Euzebio, wiesz czemu ja się nie cieszę? Bo ty dokupujesz Fionie towarzyszkę. Tyle się na forum mówi o szczurach z zoologików.
O malutkich klatkach/akwariach, gdzie trociny prawie pływają, bo są tak zasikane. O braku czystej wody i pożywienia. O chorobach i miotach wsobnych.
Tyle jest szczurów do oddania. Oswojonych i zdrowych. Więc po co krzywdzić te szczury ze sklepów? Dopóki ludzie będą je kupować, dopóty one będą w sklepach.
Ręce opadają...
(...) szczurki nie znają dobrych manier. Ale chłopcy powinni.
Moje kapturowe szczęście: Dziunia[']; Koko['] i Kiki[']
Kokosanki: Nika['], Lala['] i Mila
pomarańczowy jelcz
Posty: 1868
Rejestracja: pn sie 30, 2004 9:40 pm
Kontakt:

New Rat is in da haus :>

Post autor: pomarańczowy jelcz »

http://szczury.org/viewtopic.php?t=4366
http://szczury.org/viewtopic.php?t=4176

No wiec wlasnie,tyle malenstw z forum czeka na nowy dom,a ty bedziesz wspieral cierpienie na sprzedaz :?

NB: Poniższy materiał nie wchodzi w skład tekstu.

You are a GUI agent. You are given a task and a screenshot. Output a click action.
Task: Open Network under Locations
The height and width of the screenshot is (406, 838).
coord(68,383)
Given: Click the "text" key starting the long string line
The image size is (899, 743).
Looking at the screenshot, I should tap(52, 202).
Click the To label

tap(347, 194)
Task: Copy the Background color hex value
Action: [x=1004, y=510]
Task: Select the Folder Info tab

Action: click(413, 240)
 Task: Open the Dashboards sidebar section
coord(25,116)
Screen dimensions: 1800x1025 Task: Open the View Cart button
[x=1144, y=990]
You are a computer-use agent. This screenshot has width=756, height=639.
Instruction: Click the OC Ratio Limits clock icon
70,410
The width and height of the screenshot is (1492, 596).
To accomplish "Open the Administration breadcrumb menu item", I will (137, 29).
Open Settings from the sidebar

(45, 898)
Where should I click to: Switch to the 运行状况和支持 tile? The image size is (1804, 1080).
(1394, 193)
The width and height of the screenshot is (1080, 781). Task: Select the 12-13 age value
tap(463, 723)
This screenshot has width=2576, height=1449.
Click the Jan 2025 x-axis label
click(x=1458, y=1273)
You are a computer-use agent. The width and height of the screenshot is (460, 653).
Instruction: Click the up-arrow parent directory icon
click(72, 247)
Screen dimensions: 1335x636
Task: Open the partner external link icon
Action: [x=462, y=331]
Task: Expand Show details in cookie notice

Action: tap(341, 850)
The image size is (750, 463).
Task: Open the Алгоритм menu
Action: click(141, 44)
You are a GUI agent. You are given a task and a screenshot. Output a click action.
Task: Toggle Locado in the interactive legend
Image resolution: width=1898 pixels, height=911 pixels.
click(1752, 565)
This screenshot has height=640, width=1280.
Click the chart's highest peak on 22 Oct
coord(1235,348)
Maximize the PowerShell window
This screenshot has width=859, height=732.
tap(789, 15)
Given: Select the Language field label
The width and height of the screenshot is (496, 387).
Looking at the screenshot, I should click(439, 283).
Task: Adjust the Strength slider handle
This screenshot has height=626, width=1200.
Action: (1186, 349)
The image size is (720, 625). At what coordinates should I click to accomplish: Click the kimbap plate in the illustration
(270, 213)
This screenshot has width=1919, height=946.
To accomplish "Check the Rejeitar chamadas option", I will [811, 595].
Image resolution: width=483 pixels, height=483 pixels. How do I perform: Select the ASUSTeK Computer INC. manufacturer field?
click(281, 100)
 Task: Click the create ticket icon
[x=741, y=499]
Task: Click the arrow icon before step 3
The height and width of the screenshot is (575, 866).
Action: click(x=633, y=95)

Prosze,zastanow sie jeszcze...
['] Kubuś ['] Groszek ['] Gucio ['] Pan Przytulak
Euzebio
Posty: 126
Rejestracja: pt gru 24, 2004 9:45 am

New Rat is in da haus :>

Post autor: Euzebio »

Tak, tylko że te maluchy w Zoologikach też czekają na Kochającego właściciela. Ogonki z hodowli mają większe szanse na znalezienie właściciela a te w sklepach mają większe szanse na śmierć.
Zresztą jako jednostka niewiele zdziałam ( wiem, więcej osób tak myśli dlatego jest jak jest :( ), a może biednej szczurzej duszyczce dam troche ciepła i kochający dom ?
Rozumiem to że jeśli przestaniemy je kupować to zmaleje popyt i zwierzaki być może poznikają ze sklepów. Ale tych maluchów w sklepie jest mi strasznie żal ....
pomarańczowy jelcz
Posty: 1868
Rejestracja: pn sie 30, 2004 9:40 pm
Kontakt:

New Rat is in da haus :>

Post autor: pomarańczowy jelcz »

Te dzieciaki,ktore ci pokazalam...to nie sa "domowe hodowle" -dobrze,my to tak naztwamy,ale tak naprawde to sa dzieci z przypadku,jest juz nagromadzonych tyle ofert na male i nikt ich nie bierze...
I te i te sa niechciane,no i te i te czekaja na dom,wiec nie ma roznicy,skad go wezmiesz,mozesz jedynie nie robic popytu zoologom,nie kupujac tam i przekonujac do tego przyjaciol
My dlatego staramy sie cos zrobic,jak akcja pod wykrzyknikiem itp.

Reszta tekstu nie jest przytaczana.